Page:Sue - Les Mystères du peuple, tome 13.djvu/181

Le texte de cette page a été corrigé et est conforme au fac-similé.

Nous, les nôtres ou nos secrets émissaires, mêlons-nous sous des déguisements à cette affreuse populace ; provoquons, irritons sa soif de carnage… portons les premiers coups… pillons, incendions la première maison… coupons, s’il le faut, la première tête… fût-elle celle d’un de nos amis… afin d’éloigner de nous tout soupçon de complicité… faisons couler le premier sang afin d’allécher la bête féroce et de la mettre en rut de pillage et de massacre !

le vicomte de mirabeau, avec horreur. — Mordieu ! monsieur l’abbé ! nous prenez-vous pour des valets de bourreau ?

le comte de plouernel. — Est-ce que nous sommes des coupeurs de têtes ?

l’abbé morlet. — Peste ! vous êtes bien délicats, messieurs les gentilshommes ?

le duc. — Le comte a raison… Dites-nous : Montez à cheval et chargez cette canaille armée de piques et de mousquets rouillés… Soit, c’est une manière de bataille.
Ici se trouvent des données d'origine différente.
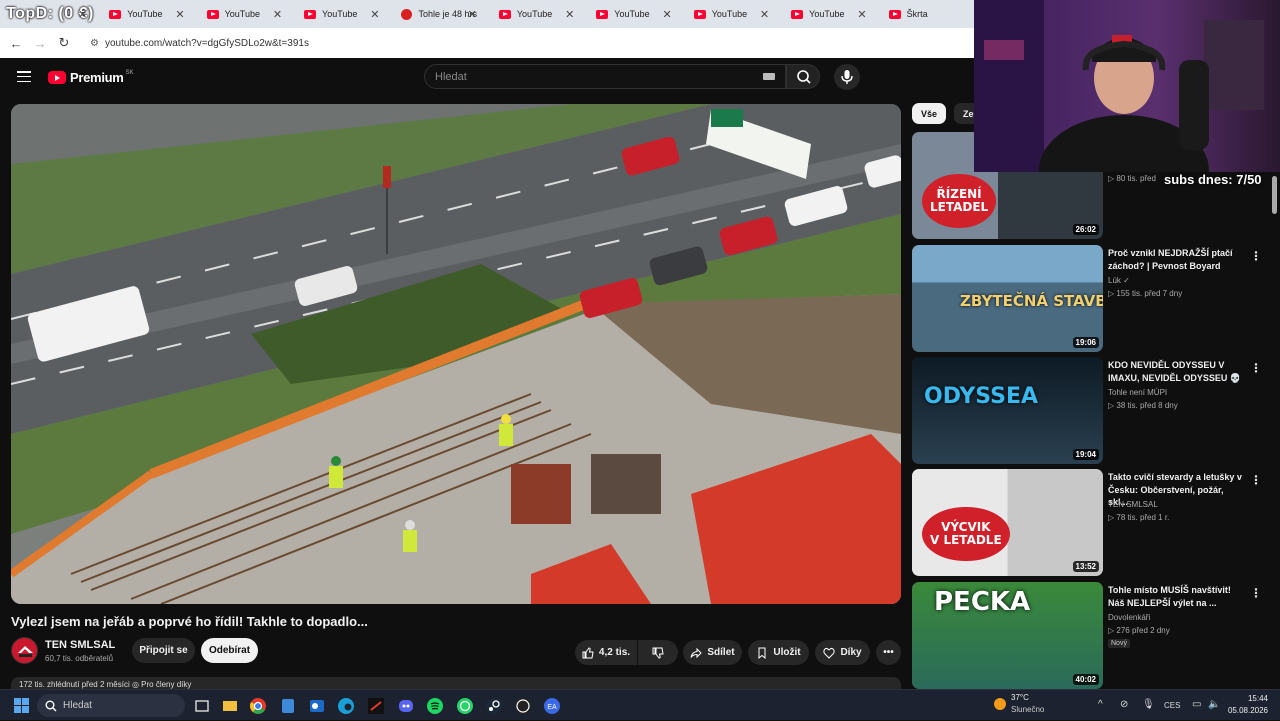 The height and width of the screenshot is (721, 1280). What do you see at coordinates (1000, 704) in the screenshot?
I see `sun-icon` at bounding box center [1000, 704].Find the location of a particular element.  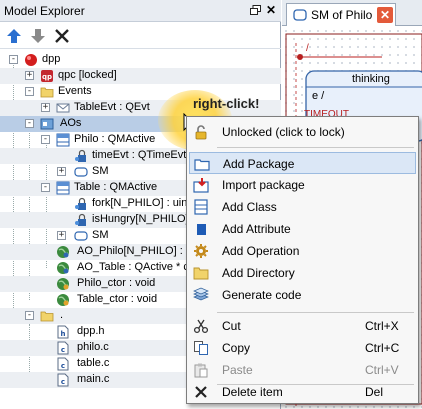

paste-icon is located at coordinates (201, 370).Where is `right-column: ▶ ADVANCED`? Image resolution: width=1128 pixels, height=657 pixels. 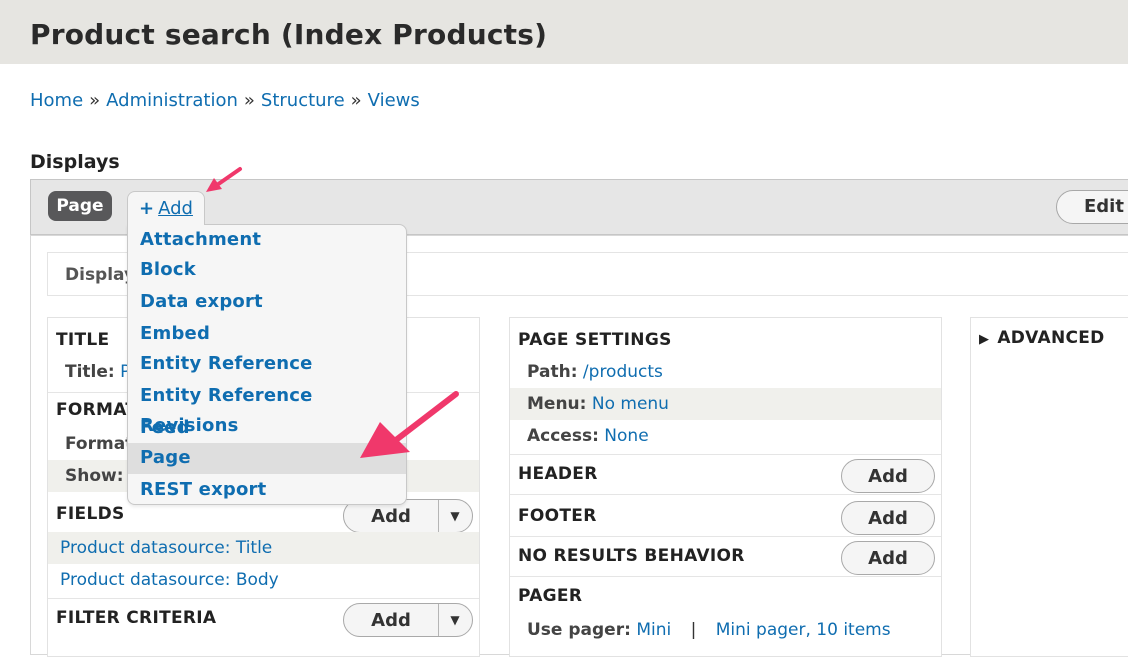
right-column: ▶ ADVANCED is located at coordinates (1049, 487).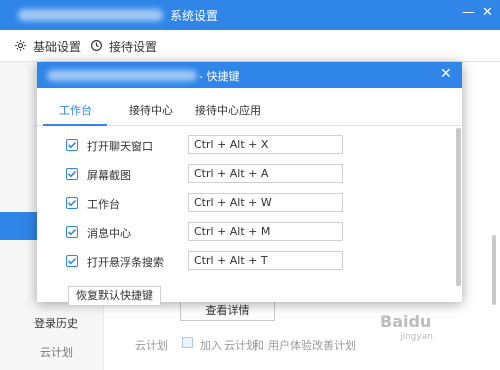 Image resolution: width=500 pixels, height=370 pixels. Describe the element at coordinates (488, 12) in the screenshot. I see `window-close-button: ✕` at that location.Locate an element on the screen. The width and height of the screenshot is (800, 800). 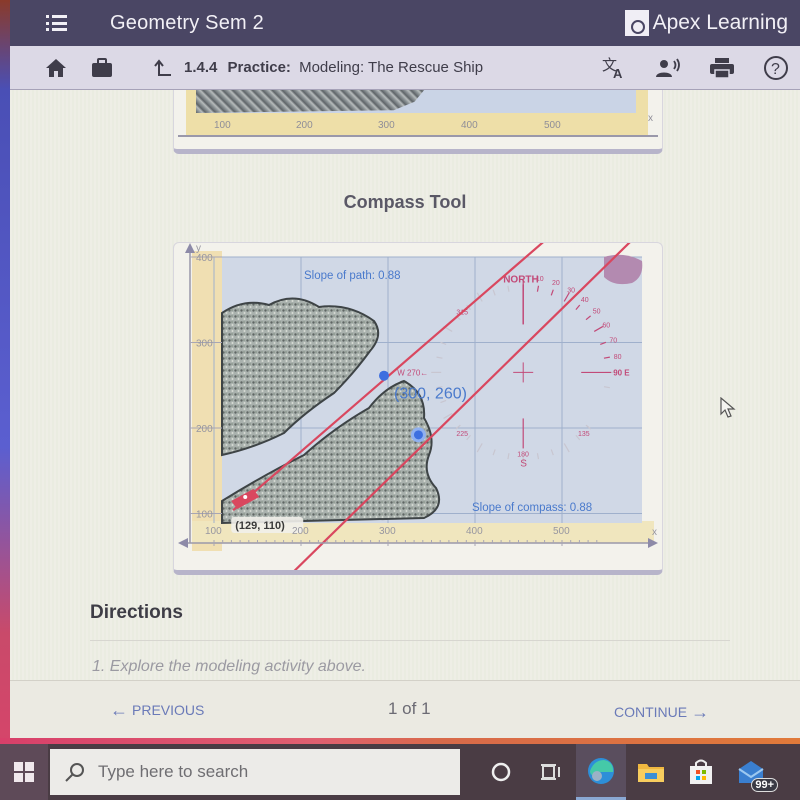
previous-label: PREVIOUS is located at coordinates (168, 710). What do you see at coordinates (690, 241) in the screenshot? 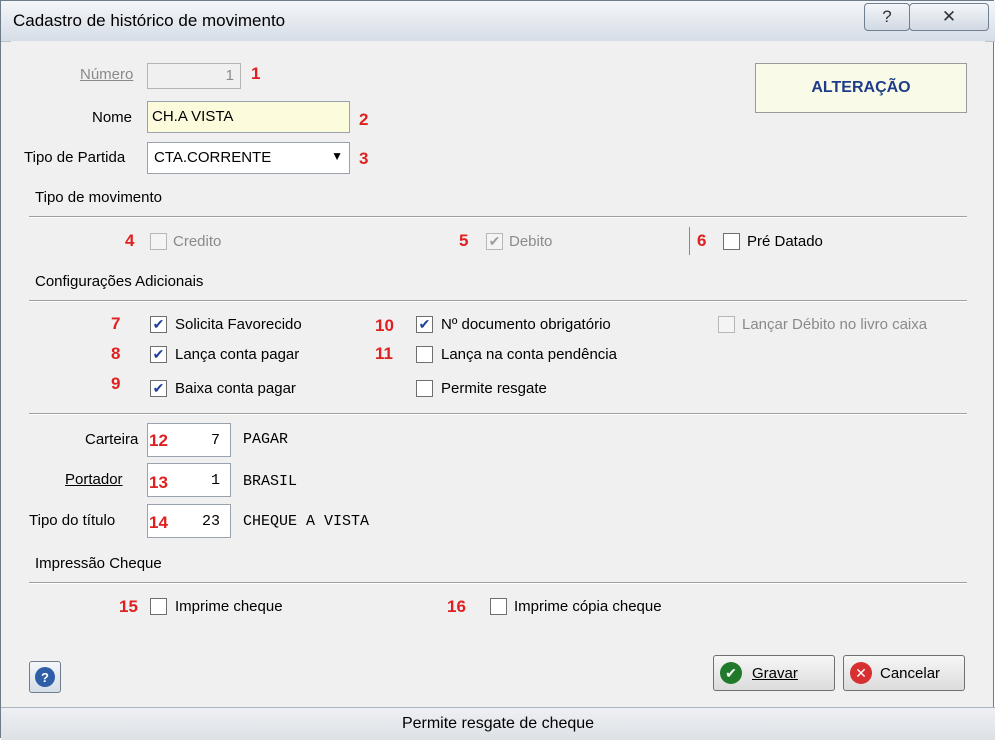
I see `vertical-divider` at bounding box center [690, 241].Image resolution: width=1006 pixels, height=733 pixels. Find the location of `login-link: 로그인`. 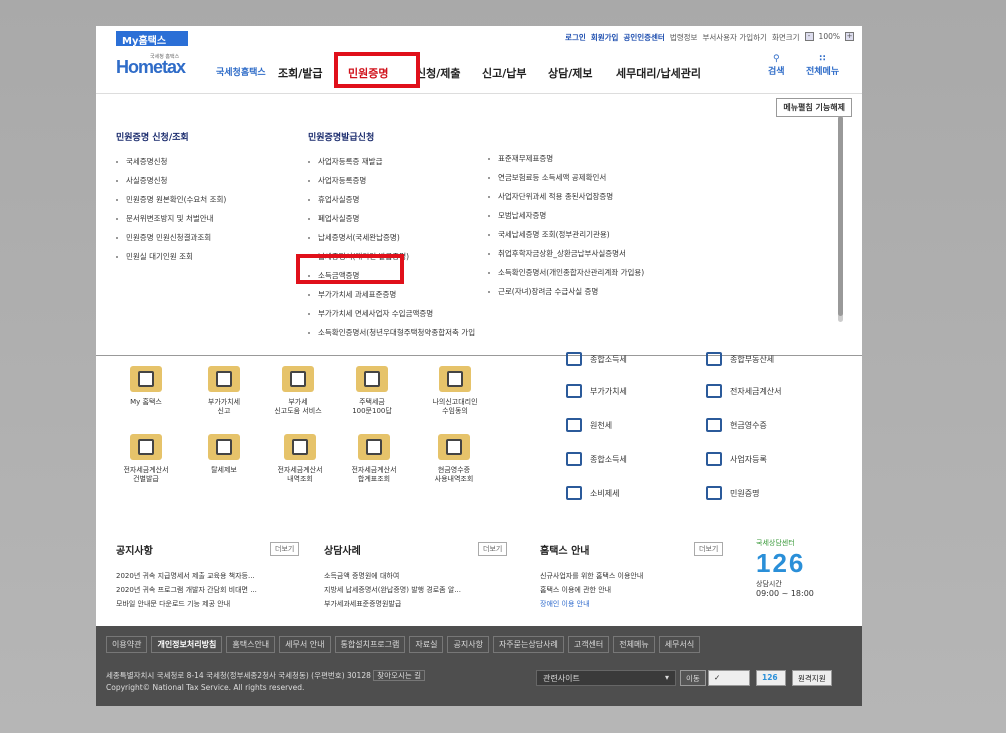

login-link: 로그인 is located at coordinates (576, 38).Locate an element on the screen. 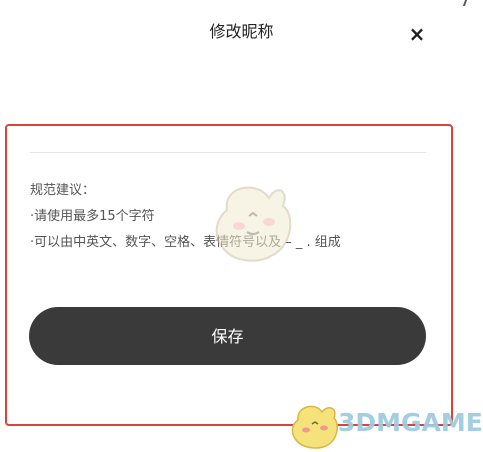  mascot-watermark-icon is located at coordinates (254, 224).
La fumée de la fusillade empêche de voir que l’on se bat contre des croquants… L’on peut se faire illusion et se croire à la guerre.

le chevalier. — Mais nous mêler à la canaille… aux pillards… les pousser au meurtre…

le comte de plouernel. — Il faut que vous ayez perdu la raison l’abbé, pour oser nous proposer un pareil rôle…

l’abbé morlet. — Ce rôle sera donc le nôtre, si vous le permettez[1]… Nous l’avons déjà très-utilement joué à notre profit, ce rôle-là, durant la sainte Ligue… En somme, vous craignez toujours, messieurs les gens de cour, de tacher de boue et de sang vos manchettes de dentelles et vos bas de soie… Nous autres, moins pro-

  1. Voir, pour la conduite analogue de l’abbé Le Roy (affidé du Comte d’Artois), lors de l’envahissement de la fabrique de Réveillon, au faubourg Saint-Antoine, l’admirable Histoire de la Révolution de Louis Blanc. Nous sommes heureux de pouvoir donner ici ce témoignage public de notre sympathique et vieille amitié pour notre illustre compagnon d’exil.